---------- Testo della pagina

Da oggi la società in cui alleno entra ufficialmente a far parte del progetto Foppapedretti Bergamo


----------



## Kurt91 (22 Marzo 2014)

[MENTION=67]Frikez[/MENTION] [MENTION=26]Jaqen[/MENTION] Trento in finale di Champions League


----------



## Jaqen (22 Marzo 2014)

Kurt91 ha scritto:


> [MENTION=67]Frikez[/MENTION] [MENTION=26]Jaqen[/MENTION] Trento in finale di Champions League



Qua qualcuno rosica


----------



## Frikez (24 Marzo 2014)

E' vostra (cit.) 

Con dedica speciale a [MENTION=12]Kurt91[/MENTION] e soprattutto a [MENTION=26]Jaqen[/MENTION]


----------



## Frikez (30 Marzo 2014)

Buone vacanze [MENTION=12]Kurt91[/MENTION] e [MENTION=26]Jaqen[/MENTION], tante care cose


----------



## Jaqen (31 Marzo 2014)

Frikez ha scritto:


> Buone vacanze [MENTION=12]Kurt91[/MENTION] e [MENTION=26]Jaqen[/MENTION], tante care cose



Il Karma risponderà a te prima o poi


----------



## Kurt91 (31 Marzo 2014)

Frikez ha scritto:


> Buone vacanze [MENTION=12]Kurt91[/MENTION] e [MENTION=26]Jaqen[/MENTION], tante care cose



Quali vacanze, io sono sempre sul pezzo! Forza Lube!!!


----------



## Jaqen (10 Aprile 2014)

La Foppa perde 3-0 a Bergamo contro Busto


----------



## Jaqen (23 Aprile 2014)

Comunque grandiosa Busto, in finale contro Piacenza sarà un harakiri però hanno fatto fuori la mia amata Foppa e Conegliano in 4 partite... mica male.

Godo tantissimo per Perugia che batte incredibilmente Piacenza. Atenacoso stravince il duello con un "occhio da bue" Vettori, umilia Papi con quell'attacco di prima intenzione su freeball e Petric ha massacrato e picchiato come un cavallo impazzito.
Peccato che Paolucci sia "solo" 1.90, sennò l'avrei visto bene in nazionale...


----------



## Jaqen (24 Aprile 2014)

Ho rivisto un video di Petric. Un animale, Madonna... Adoro i giocatori che giocano puntando sull'ignoranza. Ben diverso dalla stupidità.
Chiunque sia curioso della definizione giocatore ignorante e stupido mi chieda 

Sta girando in FB le 5 azioni più belle di Busto-Conegliano: grandissima pallavolo..


----------



## Frikez (24 Aprile 2014)

Petric   

Prossimo anno a Macerata


----------



## Frikez (24 Aprile 2014)

Bartosz    

E una è andata.


----------



## Jaqen (25 Aprile 2014)

Forse Macerata avrà risolto finalmente il problema della seconda banda l'anno prossimo?


----------



## Jaqen (25 Aprile 2014)

Ovviamente con Kovar e Parodi fuori.

--------------------

• Compiti da svolgere
a: Puoi copiare dalla discussione sulla pallavolo il passo che va da "Comunque grandiosa Busto, in" a "diverso dalla stupidità."?
b: Puoi proseguire la discussione sulla pallavolo a partire dall'ultimo messaggio riportato?

---------- Dati

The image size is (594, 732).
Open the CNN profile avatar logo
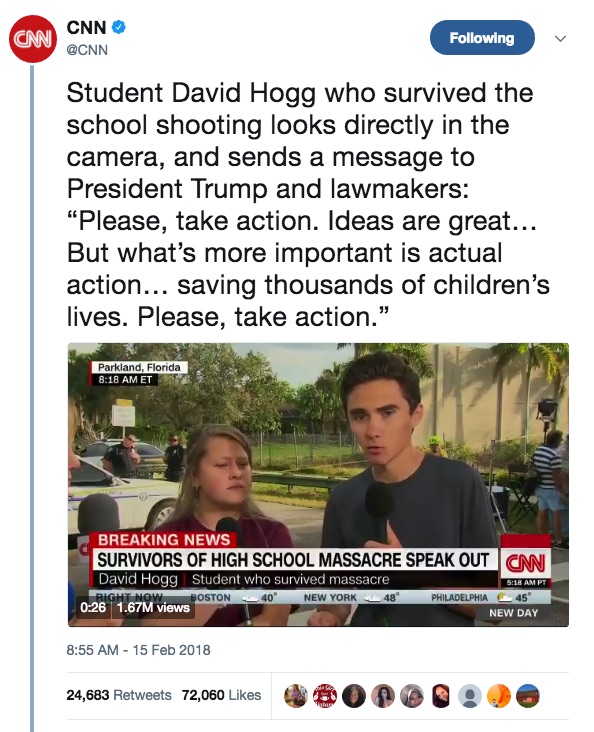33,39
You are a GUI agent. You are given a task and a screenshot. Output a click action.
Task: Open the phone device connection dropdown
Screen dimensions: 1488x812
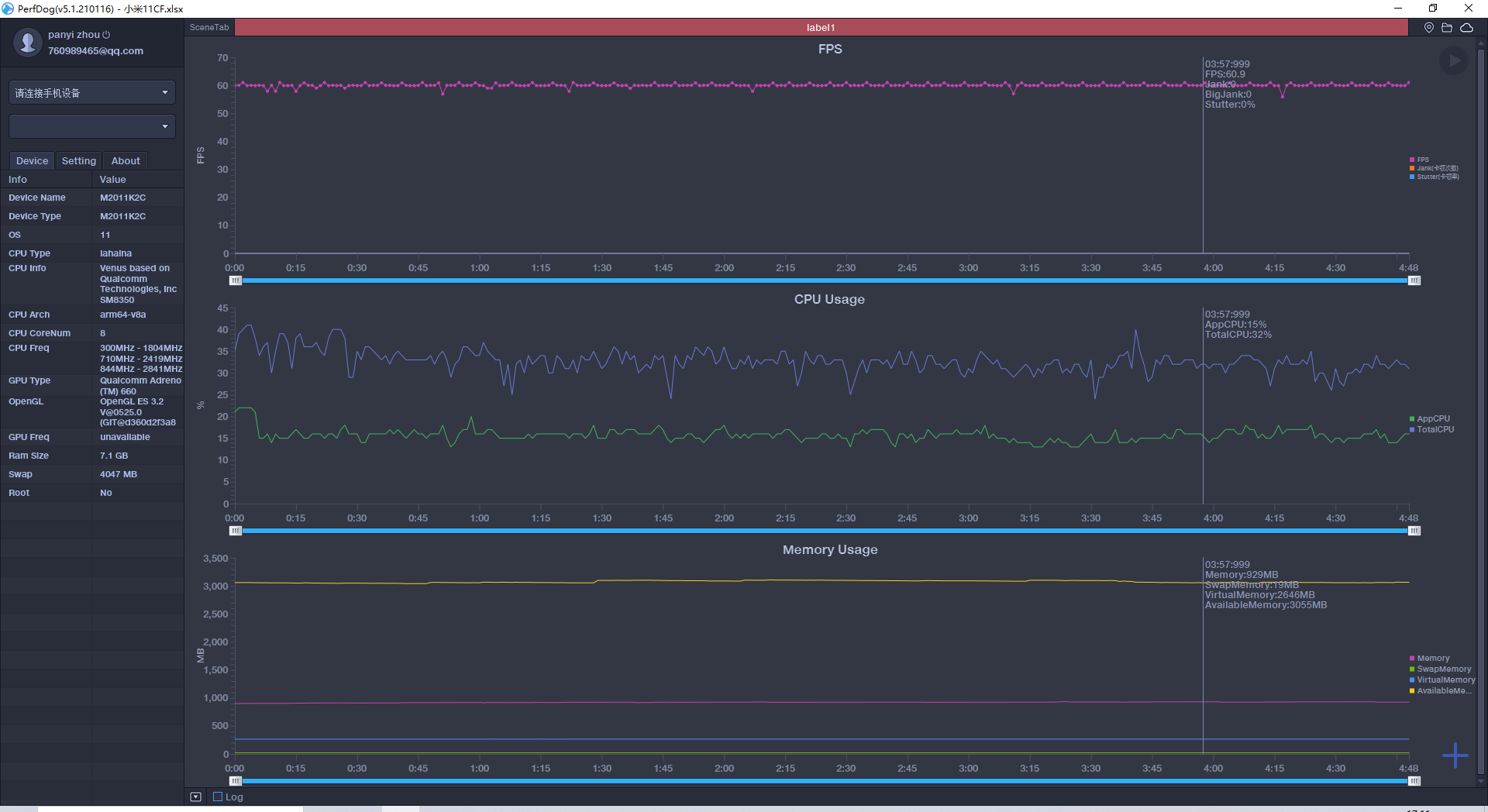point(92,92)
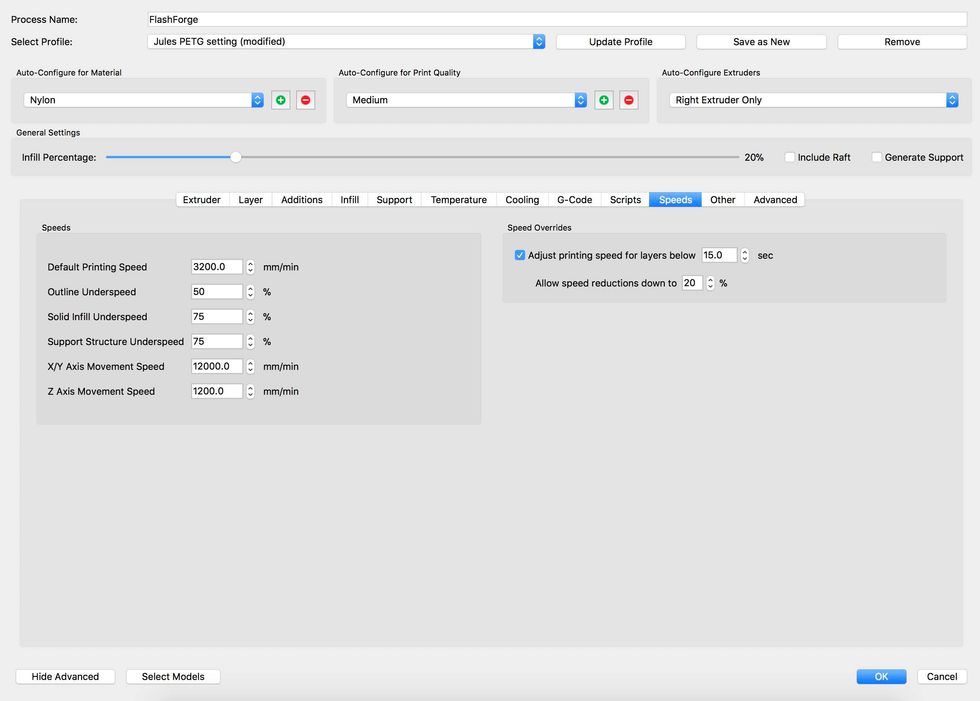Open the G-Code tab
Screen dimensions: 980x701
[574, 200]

--------------------

• Elenco risposte
a:
Comunque grandiosa Busto, in finale contro Piacenza sarà un harakiri però hanno fatto fuori la mia amata Foppa e Conegliano in 4 partite... mica male.

Godo tantissimo per Perugia che batte incredibilmente Piacenza. Atenacoso stravince il duello con un "occhio da bue" Vettori, umilia Papi con quell'attacco di prima intenzione su freeball e Petric ha massacrato e picchiato come un cavallo impazzito.
Peccato che Paolucci sia "solo" 1.90, sennò l'avrei visto bene in nazionale...


----------



## Jaqen (24 Aprile 2014)

Ho rivisto un video di Petric. Un animale, Madonna... Adoro i giocatori che giocano puntando sull'ignoranza. Ben diverso dalla stupidità.

b:
Dentro Petric e Bartosz. Madonna, con il Barone in regia avranno buone possibilità di non essere massacrati in Europa..


----------



## Frikez (25 Aprile 2014)

Jaqen ha scritto:


> Ovviamente con Kovar e Parodi fuori.
> Dentro Petric e Bartosz. Madonna, con il Barone in regia avranno buone possibilità di non essere massacrati in Europa..



Intanto devi sostituire Ivano che andrà in Russia, si parla di Atanasijevic o Sokolov, not bad


----------



## Jaqen (25 Aprile 2014)

Frikez ha scritto:


> Intanto devi sostituire Ivano che andrà in Russia, si parla di Atanasijevic o Sokolov, not bad



Petric, Bartosz e Atanasijevic secondo me sono nettamente più forti di
Kovar, Parodi e Zaytsev.


----------



## Frikez (25 Aprile 2014)

Jaqen ha scritto:


> Petric, Bartosz e Atanasijevic secondo me sono nettamente più forti di
> Kovar, Parodi e Zaytsev.



Eh grazie, ma non puoi mettere 3 stranieri e togliere 3 italiani, se arriva Sokolov probabilmente parte uno dei 2 centrali per far posto a Piano o un altro giovane.


----------



## Jaqen (25 Aprile 2014)

Frikez ha scritto:


> Eh grazie, ma non puoi mettere 3 stranieri e togliere 3 italiani, se arriva Sokolov probabilmente parte uno dei 2 centrali per far posto a Piano o un altro giovane.



Sarebbe una cosa che io farei. Centrali giovani e italiani.. Tanto Piacenza l'anno prossimo non farà niente, soprattutto se De Cecco andasse via..


----------



## Jaqen (27 Aprile 2014)

Come previsto Piacenza batte Busto fuoricasa...


----------



## Kurt91 (28 Aprile 2014)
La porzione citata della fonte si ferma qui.